MATERIAL SHOWN Start Marker

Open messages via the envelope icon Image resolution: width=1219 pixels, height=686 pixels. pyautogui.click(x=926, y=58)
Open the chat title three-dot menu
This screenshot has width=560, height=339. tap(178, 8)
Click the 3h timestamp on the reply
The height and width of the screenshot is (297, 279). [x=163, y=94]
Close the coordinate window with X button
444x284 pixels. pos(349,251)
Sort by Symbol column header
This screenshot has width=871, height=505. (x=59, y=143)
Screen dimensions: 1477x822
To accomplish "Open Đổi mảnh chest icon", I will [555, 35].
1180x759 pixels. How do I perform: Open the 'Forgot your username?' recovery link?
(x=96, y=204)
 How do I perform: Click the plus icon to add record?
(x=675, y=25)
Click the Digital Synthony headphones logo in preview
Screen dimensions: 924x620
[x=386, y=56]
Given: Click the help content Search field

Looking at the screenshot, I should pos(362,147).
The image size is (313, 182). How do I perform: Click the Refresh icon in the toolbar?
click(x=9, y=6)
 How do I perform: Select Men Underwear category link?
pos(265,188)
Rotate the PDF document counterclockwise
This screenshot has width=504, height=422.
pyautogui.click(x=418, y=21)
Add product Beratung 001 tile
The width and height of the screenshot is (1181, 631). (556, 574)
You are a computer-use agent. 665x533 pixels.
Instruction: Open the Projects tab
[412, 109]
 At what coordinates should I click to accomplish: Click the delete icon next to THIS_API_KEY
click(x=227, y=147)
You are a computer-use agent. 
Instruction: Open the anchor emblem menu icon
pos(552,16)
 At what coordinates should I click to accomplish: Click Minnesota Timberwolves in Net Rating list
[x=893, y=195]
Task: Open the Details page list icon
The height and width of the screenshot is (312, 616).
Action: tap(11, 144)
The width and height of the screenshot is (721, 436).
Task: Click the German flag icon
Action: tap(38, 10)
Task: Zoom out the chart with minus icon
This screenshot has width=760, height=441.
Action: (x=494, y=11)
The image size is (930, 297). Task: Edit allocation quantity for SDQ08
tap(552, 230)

MATERIAL SHOWN End Marker

From where "The image size is (930, 297)." appears to the last line of the listing above, please write out every line exactly; leave out the rest.

> _SOLUTION TO THIS TASK_:
The image size is (930, 297). Task: Edit allocation quantity for SDQ08
tap(552, 230)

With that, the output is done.